Ketogenic low carb diet food pyramid showing healthy fats, protein, non-starchy vegetables, dairy, berries and nuts
(img by The Primal Diet)

Low carb approaches come with a range of health advantages. Many people use them to support fat loss and better control of blood glucose.

There are different low carb styles that vary by the number of carbs allowed daily. A standard low carb plan often supplies less than 45% of total daily calories from carbohydrates. For someone on a 2000-calorie intake, that translates to under about 130 grams (g) of carbs per day.

Typically, low carb diets restrict foods high in carbohydrates or added sugars, such as sweets, starches, and refined grains.

Still, foods permitted on a low carb plan depend on your daily carb limit. Even relatively carb-rich items like fruits, starchy vegetables, and whole grains can be included in moderation on some low carb plans.

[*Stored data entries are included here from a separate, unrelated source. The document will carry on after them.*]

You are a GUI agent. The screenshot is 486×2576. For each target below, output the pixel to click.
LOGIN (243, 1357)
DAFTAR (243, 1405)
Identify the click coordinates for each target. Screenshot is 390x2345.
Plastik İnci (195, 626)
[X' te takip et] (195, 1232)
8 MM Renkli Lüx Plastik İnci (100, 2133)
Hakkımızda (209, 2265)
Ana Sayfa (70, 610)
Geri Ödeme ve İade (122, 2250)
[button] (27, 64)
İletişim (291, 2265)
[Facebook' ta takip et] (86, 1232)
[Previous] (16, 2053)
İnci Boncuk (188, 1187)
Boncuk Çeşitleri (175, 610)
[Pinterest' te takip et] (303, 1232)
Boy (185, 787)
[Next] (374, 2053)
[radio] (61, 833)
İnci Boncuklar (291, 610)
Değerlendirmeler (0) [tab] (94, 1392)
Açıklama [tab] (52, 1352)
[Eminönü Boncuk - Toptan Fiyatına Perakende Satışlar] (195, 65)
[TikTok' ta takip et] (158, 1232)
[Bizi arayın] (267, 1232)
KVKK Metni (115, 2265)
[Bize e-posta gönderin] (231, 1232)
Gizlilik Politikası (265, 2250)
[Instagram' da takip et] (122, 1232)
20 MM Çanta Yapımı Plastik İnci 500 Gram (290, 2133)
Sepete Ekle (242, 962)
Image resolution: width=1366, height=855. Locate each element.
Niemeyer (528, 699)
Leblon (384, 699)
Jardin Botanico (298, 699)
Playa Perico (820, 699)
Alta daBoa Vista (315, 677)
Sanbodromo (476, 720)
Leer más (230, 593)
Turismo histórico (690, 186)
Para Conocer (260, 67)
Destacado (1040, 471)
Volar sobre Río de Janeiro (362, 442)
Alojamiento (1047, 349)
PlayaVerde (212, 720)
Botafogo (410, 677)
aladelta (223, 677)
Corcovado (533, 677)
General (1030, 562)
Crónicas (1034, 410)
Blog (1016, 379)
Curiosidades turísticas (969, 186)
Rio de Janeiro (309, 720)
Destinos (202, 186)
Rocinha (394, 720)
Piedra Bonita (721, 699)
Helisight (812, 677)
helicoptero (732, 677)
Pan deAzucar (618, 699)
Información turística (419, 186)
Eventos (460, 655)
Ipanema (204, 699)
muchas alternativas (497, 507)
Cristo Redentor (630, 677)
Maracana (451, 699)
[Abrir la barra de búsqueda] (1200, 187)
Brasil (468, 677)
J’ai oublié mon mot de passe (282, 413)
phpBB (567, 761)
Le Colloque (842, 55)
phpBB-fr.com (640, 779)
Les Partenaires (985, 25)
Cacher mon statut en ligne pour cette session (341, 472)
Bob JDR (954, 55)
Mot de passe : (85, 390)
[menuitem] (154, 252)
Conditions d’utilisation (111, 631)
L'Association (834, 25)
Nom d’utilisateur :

What is an example of a low carb diet?

Below are some of the more common low carb eating styles:

  • Ketogenic (keto) diet: This very low carb, high fat approach limits daily carbs to a small fraction of calories — usually around 20–50 g of carbs per day.
  • Atkins diet: In the initial phase of Atkins, carbs are restricted to about 20 g per day depending on the chosen plan. As you progress, carbs are gradually increased but often stay below 100 g daily.
  • South Beach diet: Along with lowering carbs, this plan emphasizes lean proteins and heart-healthy fats. During the first phase, grains and many fruits are excluded.
  • Paleo diet: Modeled after the eating habits of early humans, this approach is naturally lower in carbs.
  • Dukan diet: This program restricts carbohydrates while being high in protein and low in fat, organized into four phases to aid weight loss.

What food can you eat on a low carb diet?

Here are some foods commonly included on a low carb plan:

  • Meat: beef, lamb, pork, chicken
  • Fish: salmon, trout, haddock, tuna
  • Eggs: whole eggs, egg whites, yolks
  • Non-starchy vegetables: spinach, broccoli, cauliflower, carrots, asparagus, tomatoes
  • Lower carb fruits: oranges, blueberries, strawberries, raspberries, blackberries
  • Nuts and seeds: almonds, walnuts, sunflower seeds, chia seeds, pistachios
  • High-fat dairy: cheese, butter, heavy cream, Greek yogurt
  • Fats and oils: lard, avocados, avocado oil, olive oil, coconut oil

Foods to include in moderation

Unless you’re on a very low carb or ketogenic plan, you might include small portions of the following:

  • Starchy vegetables: potatoes, sweet potatoes, yams, peas, corn
  • Higher-carb fruits: bananas, pineapples, mango, and others
  • Whole grains: brown rice, oats, quinoa
  • Legumes: lentils, black beans, pinto beans, chickpeas
  • Higher-carb dairy: milk and full-fat yogurt

Dark chocolate contains antioxidants and may offer health benefits when consumed in moderation. Opt for dark chocolate that’s at least 70% cocoa.

You can also enjoy dry wines that contain little to no added sugar or carbs. Keep in mind that both dark chocolate and alcohol can interfere with weight goals if overconsumed.

Because many drinks are high in carbs and calories, choose sugar-free options when possible such as coffee, tea, or calorie-free sparkling water.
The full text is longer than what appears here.